Copy out all of the records below, changing every "computer-use agent" to "desktop agent" and leaving everything else the same.
(begin)
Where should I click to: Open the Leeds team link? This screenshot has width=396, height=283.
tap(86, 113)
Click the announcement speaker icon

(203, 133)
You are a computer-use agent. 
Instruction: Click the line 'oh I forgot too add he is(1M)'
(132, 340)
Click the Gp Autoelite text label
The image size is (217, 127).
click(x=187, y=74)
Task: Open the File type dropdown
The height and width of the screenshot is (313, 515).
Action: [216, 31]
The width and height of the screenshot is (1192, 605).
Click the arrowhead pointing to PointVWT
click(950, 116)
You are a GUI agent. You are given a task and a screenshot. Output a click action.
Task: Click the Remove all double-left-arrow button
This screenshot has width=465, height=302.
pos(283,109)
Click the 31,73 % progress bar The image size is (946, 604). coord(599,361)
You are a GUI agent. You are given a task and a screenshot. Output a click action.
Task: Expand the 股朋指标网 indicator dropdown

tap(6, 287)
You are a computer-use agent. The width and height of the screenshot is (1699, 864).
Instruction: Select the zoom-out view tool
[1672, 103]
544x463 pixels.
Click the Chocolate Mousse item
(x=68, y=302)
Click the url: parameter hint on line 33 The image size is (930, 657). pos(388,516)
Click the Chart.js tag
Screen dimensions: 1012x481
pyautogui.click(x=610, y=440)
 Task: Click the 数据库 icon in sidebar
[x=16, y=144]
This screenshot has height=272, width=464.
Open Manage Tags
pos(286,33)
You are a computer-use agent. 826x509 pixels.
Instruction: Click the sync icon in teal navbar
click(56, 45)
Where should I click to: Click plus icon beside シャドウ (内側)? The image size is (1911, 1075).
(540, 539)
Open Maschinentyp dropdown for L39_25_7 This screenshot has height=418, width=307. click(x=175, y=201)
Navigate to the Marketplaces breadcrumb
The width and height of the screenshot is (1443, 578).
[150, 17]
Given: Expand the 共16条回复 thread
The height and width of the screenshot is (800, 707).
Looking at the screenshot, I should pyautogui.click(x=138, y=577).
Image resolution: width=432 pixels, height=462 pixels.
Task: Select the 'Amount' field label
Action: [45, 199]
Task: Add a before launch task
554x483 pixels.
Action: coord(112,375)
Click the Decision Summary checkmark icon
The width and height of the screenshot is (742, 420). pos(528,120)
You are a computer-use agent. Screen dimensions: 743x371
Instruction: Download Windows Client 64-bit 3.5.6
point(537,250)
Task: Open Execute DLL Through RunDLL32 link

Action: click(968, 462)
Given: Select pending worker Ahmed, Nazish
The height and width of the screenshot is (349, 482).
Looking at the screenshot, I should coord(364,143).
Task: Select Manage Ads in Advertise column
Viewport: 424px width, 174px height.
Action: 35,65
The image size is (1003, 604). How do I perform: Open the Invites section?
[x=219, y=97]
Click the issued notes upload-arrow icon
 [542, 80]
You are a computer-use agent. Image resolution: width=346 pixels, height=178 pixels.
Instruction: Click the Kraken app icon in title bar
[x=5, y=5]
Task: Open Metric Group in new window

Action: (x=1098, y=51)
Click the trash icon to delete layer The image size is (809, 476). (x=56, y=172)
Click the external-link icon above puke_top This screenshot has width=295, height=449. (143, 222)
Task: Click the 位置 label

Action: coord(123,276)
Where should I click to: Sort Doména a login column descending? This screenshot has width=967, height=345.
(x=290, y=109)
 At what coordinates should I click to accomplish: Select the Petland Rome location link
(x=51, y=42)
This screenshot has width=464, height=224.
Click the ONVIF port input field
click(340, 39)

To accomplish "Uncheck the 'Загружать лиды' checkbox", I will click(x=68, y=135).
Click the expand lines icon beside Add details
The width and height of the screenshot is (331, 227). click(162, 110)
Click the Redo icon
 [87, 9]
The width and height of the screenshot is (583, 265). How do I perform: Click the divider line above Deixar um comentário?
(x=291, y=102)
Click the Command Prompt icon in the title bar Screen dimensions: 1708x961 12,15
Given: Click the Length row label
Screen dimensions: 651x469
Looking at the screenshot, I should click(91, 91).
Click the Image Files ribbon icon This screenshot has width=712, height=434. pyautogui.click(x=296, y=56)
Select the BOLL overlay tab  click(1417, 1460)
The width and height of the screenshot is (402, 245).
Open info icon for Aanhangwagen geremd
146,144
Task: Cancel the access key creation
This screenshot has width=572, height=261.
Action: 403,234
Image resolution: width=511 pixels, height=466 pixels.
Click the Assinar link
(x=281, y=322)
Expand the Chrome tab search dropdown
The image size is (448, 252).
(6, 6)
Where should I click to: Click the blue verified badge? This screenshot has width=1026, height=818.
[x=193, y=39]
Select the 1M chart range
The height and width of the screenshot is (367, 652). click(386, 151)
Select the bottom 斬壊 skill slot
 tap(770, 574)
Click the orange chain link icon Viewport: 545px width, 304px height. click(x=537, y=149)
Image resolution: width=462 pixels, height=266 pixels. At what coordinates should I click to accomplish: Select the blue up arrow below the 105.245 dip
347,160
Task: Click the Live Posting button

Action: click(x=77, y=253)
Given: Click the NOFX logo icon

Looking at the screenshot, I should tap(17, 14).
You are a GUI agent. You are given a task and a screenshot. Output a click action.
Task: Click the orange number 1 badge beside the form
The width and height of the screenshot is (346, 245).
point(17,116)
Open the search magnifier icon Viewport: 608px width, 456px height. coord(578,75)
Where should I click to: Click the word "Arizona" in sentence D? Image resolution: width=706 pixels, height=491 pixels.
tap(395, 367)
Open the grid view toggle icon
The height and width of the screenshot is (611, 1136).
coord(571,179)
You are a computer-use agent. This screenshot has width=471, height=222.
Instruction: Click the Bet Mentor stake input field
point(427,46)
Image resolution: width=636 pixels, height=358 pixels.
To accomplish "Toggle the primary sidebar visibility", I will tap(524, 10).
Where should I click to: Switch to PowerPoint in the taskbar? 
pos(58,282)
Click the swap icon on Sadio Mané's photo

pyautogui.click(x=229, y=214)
(end)
[Exercise output]
Where should I click to: Open the Leeds team link? This screenshot has width=396, height=283.
tap(86, 113)
Click the announcement speaker icon

(203, 133)
You are a desktop agent. 
Instruction: Click the line 'oh I forgot too add he is(1M)'
(132, 340)
Click the Gp Autoelite text label
The image size is (217, 127).
click(x=187, y=74)
Task: Open the File type dropdown
The height and width of the screenshot is (313, 515).
Action: [216, 31]
The width and height of the screenshot is (1192, 605).
Click the arrowhead pointing to PointVWT
click(950, 116)
You are a GUI agent. You are given a task and a screenshot. Output a click action.
Task: Click the Remove all double-left-arrow button
This screenshot has width=465, height=302.
pos(283,109)
Click the 31,73 % progress bar The image size is (946, 604). coord(599,361)
You are a GUI agent. You are given a task and a screenshot. Output a click action.
Task: Expand the 股朋指标网 indicator dropdown

tap(6, 287)
You are a desktop agent. The width and height of the screenshot is (1699, 864).
Instruction: Select the zoom-out view tool
[1672, 103]
544x463 pixels.
Click the Chocolate Mousse item
(x=68, y=302)
Click the url: parameter hint on line 33 The image size is (930, 657). pos(388,516)
Click the Chart.js tag
Screen dimensions: 1012x481
pyautogui.click(x=610, y=440)
 Task: Click the 数据库 icon in sidebar
[x=16, y=144]
This screenshot has height=272, width=464.
Open Manage Tags
pos(286,33)
You are a desktop agent. 826x509 pixels.
Instruction: Click the sync icon in teal navbar
click(56, 45)
Where should I click to: Click plus icon beside シャドウ (内側)? The image size is (1911, 1075).
(540, 539)
Open Maschinentyp dropdown for L39_25_7 This screenshot has height=418, width=307. click(x=175, y=201)
Navigate to the Marketplaces breadcrumb
The width and height of the screenshot is (1443, 578).
[150, 17]
Given: Expand the 共16条回复 thread
The height and width of the screenshot is (800, 707).
Looking at the screenshot, I should pyautogui.click(x=138, y=577).
Image resolution: width=432 pixels, height=462 pixels.
Task: Select the 'Amount' field label
Action: [45, 199]
Task: Add a before launch task
554x483 pixels.
Action: coord(112,375)
Click the Decision Summary checkmark icon
The width and height of the screenshot is (742, 420). pos(528,120)
You are a desktop agent. Screen dimensions: 743x371
Instruction: Download Windows Client 64-bit 3.5.6
point(537,250)
Task: Open Execute DLL Through RunDLL32 link

Action: click(968, 462)
Given: Select pending worker Ahmed, Nazish
The height and width of the screenshot is (349, 482).
Looking at the screenshot, I should coord(364,143).
Task: Select Manage Ads in Advertise column
Viewport: 424px width, 174px height.
Action: 35,65
The image size is (1003, 604). How do I perform: Open the Invites section?
[x=219, y=97]
Click the issued notes upload-arrow icon
 [542, 80]
You are a desktop agent. Image resolution: width=346 pixels, height=178 pixels.
Instruction: Click the Kraken app icon in title bar
[x=5, y=5]
Task: Open Metric Group in new window

Action: (x=1098, y=51)
Click the trash icon to delete layer The image size is (809, 476). (x=56, y=172)
Click the external-link icon above puke_top This screenshot has width=295, height=449. (143, 222)
Task: Click the 位置 label

Action: coord(123,276)
Where should I click to: Sort Doména a login column descending? This screenshot has width=967, height=345.
(x=290, y=109)
 At what coordinates should I click to accomplish: Select the Petland Rome location link
(x=51, y=42)
This screenshot has width=464, height=224.
Click the ONVIF port input field
click(340, 39)

To accomplish "Uncheck the 'Загружать лиды' checkbox", I will click(x=68, y=135).
Click the expand lines icon beside Add details
The width and height of the screenshot is (331, 227). click(162, 110)
Click the Redo icon
 [87, 9]
The width and height of the screenshot is (583, 265). How do I perform: Click the divider line above Deixar um comentário?
(x=291, y=102)
Click the Command Prompt icon in the title bar Screen dimensions: 1708x961 12,15
Given: Click the Length row label
Screen dimensions: 651x469
Looking at the screenshot, I should click(91, 91).
Click the Image Files ribbon icon This screenshot has width=712, height=434. pyautogui.click(x=296, y=56)
Select the BOLL overlay tab  click(1417, 1460)
The width and height of the screenshot is (402, 245).
Open info icon for Aanhangwagen geremd
146,144
Task: Cancel the access key creation
This screenshot has width=572, height=261.
Action: 403,234
Image resolution: width=511 pixels, height=466 pixels.
Click the Assinar link
(x=281, y=322)
Expand the Chrome tab search dropdown
The image size is (448, 252).
(6, 6)
Where should I click to: Click the blue verified badge? This screenshot has width=1026, height=818.
[x=193, y=39]
Select the 1M chart range
The height and width of the screenshot is (367, 652). click(386, 151)
Select the bottom 斬壊 skill slot
 tap(770, 574)
Click the orange chain link icon Viewport: 545px width, 304px height. click(x=537, y=149)
Image resolution: width=462 pixels, height=266 pixels. At what coordinates should I click to accomplish: Select the blue up arrow below the 105.245 dip
347,160
Task: Click the Live Posting button

Action: click(x=77, y=253)
Given: Click the NOFX logo icon

Looking at the screenshot, I should tap(17, 14).
You are a GUI agent. You are given a task and a screenshot. Output a click action.
Task: Click the orange number 1 badge beside the form
The width and height of the screenshot is (346, 245).
point(17,116)
Open the search magnifier icon Viewport: 608px width, 456px height. coord(578,75)
Where should I click to: Click the word "Arizona" in sentence D? Image resolution: width=706 pixels, height=491 pixels.
tap(395, 367)
Open the grid view toggle icon
The height and width of the screenshot is (611, 1136).
coord(571,179)
You are a desktop agent. This screenshot has width=471, height=222.
Instruction: Click the Bet Mentor stake input field
point(427,46)
Image resolution: width=636 pixels, height=358 pixels.
To accomplish "Toggle the primary sidebar visibility", I will tap(524, 10).
Where should I click to: Switch to PowerPoint in the taskbar? 
pos(58,282)
Click the swap icon on Sadio Mané's photo

pyautogui.click(x=229, y=214)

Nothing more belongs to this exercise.